Pixel coordinate grounding data

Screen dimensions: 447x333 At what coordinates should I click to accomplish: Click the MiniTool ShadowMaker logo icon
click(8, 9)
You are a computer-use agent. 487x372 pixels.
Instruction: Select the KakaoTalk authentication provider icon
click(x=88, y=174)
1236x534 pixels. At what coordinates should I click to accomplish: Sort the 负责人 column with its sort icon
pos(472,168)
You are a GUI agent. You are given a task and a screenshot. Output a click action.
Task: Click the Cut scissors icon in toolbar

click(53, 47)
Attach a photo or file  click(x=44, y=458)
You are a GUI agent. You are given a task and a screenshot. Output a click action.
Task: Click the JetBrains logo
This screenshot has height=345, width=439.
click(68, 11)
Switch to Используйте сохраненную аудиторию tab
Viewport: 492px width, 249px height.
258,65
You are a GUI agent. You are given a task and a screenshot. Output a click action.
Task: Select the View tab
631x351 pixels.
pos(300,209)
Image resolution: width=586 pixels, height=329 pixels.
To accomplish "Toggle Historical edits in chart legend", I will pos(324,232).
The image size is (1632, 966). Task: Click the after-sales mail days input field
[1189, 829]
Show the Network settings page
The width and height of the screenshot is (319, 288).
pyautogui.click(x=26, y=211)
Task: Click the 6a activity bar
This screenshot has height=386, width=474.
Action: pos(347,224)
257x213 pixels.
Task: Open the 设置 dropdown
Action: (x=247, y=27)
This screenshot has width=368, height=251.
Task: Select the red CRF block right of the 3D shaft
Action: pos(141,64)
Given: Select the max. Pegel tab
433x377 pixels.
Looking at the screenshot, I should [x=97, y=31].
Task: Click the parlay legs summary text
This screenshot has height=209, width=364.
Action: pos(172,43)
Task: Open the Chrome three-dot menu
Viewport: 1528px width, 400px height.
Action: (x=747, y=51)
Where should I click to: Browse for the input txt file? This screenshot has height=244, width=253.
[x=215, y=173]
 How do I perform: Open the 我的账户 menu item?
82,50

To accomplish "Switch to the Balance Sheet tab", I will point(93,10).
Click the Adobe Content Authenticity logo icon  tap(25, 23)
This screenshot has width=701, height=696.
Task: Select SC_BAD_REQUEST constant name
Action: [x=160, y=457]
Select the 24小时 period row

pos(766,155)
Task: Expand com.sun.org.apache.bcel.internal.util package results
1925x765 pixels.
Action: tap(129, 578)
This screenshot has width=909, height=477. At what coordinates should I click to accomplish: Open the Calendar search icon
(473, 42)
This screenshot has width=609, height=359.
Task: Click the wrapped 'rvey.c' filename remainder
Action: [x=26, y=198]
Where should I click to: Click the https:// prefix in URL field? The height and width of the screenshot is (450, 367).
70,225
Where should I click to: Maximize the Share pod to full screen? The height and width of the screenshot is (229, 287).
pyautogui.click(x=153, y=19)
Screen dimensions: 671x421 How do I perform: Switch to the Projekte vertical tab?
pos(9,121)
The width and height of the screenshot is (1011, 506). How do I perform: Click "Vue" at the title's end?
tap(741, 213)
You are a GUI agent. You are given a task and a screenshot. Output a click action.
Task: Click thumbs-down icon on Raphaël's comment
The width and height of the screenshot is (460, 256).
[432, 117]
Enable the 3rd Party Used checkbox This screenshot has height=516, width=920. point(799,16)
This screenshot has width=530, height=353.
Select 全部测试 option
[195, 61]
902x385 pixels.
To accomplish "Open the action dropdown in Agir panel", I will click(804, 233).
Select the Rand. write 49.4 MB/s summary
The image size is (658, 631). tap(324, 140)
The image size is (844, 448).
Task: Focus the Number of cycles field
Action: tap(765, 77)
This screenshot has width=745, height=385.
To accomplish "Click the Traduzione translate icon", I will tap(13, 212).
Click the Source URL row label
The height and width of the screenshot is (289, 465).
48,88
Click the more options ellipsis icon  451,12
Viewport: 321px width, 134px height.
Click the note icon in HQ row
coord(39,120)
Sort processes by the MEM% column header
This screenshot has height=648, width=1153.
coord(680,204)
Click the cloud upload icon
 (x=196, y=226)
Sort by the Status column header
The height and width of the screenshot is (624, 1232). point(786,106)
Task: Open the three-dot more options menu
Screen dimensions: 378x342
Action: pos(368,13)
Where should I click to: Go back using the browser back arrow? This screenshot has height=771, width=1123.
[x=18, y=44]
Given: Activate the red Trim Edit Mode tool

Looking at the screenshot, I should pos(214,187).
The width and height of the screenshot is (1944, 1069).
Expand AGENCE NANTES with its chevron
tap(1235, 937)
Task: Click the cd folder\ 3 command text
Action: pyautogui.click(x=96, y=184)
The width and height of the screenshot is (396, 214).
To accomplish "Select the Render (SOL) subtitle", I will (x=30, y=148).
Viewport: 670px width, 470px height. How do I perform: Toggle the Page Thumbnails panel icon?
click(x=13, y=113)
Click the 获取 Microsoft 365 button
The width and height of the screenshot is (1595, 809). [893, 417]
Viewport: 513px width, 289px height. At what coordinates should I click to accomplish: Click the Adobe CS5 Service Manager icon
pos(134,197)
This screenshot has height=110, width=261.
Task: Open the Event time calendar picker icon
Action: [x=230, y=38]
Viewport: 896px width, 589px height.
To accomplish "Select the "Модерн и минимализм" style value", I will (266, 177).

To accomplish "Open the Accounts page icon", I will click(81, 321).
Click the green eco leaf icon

(Required action) One number only, please: the count of lines in the data that hold the word "options".

(Response to this exercise) 2